To do:
Can you put the rows from the line containing "Screen dimensions: 832x768" through the last row into a Markdown table with the columns No. and Line, skipping any blank lines?

The data:
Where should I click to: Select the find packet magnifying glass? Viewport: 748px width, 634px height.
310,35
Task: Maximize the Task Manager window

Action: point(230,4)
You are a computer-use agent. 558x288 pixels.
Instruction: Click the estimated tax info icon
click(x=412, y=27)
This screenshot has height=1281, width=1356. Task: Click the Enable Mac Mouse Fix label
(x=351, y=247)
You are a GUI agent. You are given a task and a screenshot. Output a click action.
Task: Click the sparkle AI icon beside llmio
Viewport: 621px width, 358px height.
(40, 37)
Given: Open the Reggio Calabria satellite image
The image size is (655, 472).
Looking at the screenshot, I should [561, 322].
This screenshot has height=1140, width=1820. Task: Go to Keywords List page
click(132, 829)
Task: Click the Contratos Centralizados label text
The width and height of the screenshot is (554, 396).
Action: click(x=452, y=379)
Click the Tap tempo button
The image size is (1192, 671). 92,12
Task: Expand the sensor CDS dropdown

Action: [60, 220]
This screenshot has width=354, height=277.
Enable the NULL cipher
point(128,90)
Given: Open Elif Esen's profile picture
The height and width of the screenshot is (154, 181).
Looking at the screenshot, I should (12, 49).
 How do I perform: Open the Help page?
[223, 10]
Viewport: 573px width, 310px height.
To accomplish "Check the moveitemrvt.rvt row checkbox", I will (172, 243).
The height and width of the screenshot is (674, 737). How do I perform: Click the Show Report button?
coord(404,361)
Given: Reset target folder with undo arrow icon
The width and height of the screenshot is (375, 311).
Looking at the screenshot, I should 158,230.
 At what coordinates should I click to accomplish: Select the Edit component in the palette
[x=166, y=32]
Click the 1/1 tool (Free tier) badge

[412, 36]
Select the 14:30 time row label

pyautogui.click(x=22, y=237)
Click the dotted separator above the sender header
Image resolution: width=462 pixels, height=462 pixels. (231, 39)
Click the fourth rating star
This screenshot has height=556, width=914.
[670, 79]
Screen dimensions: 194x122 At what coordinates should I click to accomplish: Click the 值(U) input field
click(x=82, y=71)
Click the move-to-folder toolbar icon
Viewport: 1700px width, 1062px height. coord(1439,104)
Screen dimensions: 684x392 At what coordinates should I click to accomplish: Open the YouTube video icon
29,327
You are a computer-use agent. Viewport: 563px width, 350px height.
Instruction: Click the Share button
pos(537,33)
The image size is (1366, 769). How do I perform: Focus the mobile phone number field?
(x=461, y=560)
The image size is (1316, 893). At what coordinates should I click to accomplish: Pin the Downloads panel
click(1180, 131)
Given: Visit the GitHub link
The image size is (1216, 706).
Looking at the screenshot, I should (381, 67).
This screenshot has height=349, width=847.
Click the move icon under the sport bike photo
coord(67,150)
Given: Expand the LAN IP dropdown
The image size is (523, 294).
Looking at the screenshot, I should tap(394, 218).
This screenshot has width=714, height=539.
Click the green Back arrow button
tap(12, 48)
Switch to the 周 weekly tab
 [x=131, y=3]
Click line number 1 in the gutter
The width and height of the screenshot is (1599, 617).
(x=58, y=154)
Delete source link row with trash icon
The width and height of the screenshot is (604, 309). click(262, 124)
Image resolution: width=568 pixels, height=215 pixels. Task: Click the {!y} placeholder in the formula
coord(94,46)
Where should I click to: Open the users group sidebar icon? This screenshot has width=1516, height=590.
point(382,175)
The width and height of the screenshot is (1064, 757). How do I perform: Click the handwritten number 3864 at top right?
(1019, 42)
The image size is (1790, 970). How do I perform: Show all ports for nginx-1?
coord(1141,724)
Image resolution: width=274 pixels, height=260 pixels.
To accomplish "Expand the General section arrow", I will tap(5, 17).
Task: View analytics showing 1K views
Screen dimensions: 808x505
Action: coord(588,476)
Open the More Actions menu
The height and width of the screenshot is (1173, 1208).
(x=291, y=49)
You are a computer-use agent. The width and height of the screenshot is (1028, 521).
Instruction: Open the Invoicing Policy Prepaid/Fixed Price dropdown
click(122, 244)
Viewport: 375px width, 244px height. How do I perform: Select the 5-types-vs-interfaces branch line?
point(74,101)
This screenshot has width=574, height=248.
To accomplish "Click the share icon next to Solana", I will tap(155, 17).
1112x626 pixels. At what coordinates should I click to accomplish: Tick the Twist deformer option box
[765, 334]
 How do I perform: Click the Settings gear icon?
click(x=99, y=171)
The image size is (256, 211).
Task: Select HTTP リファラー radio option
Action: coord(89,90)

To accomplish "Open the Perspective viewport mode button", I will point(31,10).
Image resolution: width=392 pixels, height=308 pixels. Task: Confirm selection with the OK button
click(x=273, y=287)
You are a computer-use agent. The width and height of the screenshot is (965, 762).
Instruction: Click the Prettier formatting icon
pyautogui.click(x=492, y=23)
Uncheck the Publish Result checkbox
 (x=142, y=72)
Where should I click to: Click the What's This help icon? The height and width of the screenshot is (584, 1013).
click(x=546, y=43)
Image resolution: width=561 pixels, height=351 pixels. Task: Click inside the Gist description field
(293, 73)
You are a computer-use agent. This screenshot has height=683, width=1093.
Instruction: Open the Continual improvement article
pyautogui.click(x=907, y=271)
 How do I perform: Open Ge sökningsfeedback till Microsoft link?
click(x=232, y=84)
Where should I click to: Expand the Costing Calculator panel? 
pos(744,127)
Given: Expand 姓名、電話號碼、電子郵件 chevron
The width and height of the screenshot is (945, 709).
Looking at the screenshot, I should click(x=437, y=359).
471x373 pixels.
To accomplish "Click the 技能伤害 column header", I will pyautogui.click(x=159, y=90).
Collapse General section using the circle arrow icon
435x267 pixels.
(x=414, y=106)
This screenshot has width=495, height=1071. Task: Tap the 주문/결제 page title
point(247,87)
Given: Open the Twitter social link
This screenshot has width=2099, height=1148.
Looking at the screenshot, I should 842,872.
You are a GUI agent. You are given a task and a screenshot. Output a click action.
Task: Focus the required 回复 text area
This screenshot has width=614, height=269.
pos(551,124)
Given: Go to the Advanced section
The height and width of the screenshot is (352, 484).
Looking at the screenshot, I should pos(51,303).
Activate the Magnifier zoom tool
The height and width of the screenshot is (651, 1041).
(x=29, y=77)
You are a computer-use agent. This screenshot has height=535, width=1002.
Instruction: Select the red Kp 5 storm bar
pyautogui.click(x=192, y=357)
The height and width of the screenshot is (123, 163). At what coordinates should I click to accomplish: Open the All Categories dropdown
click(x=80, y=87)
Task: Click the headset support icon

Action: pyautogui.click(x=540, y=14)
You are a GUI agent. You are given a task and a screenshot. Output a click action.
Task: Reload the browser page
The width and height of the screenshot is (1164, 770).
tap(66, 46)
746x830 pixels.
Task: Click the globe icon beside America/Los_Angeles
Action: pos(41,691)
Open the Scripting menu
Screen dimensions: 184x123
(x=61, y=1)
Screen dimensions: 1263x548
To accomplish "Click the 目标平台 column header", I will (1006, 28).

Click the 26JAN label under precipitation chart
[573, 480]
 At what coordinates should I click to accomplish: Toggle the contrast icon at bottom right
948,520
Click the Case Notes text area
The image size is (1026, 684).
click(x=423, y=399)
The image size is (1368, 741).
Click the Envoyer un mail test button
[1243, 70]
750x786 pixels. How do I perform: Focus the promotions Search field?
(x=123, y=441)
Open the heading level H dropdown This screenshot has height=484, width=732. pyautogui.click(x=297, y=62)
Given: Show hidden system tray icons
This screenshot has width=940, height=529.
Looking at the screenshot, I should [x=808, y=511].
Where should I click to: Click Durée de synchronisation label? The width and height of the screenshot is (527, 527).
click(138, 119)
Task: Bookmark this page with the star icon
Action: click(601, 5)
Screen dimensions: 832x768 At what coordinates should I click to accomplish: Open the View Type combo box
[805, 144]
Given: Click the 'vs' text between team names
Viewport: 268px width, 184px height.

Answer to the problem:
| No. | Line |
|---|---|
| 1 | Screen dimensions: 832x768 At what coordinates should I click to accomplish: Open the View Type combo box |
| 2 | [805, 144] |
| 3 | Given: Click the 'vs' text between team names |
| 4 | Viewport: 268px width, 184px height. |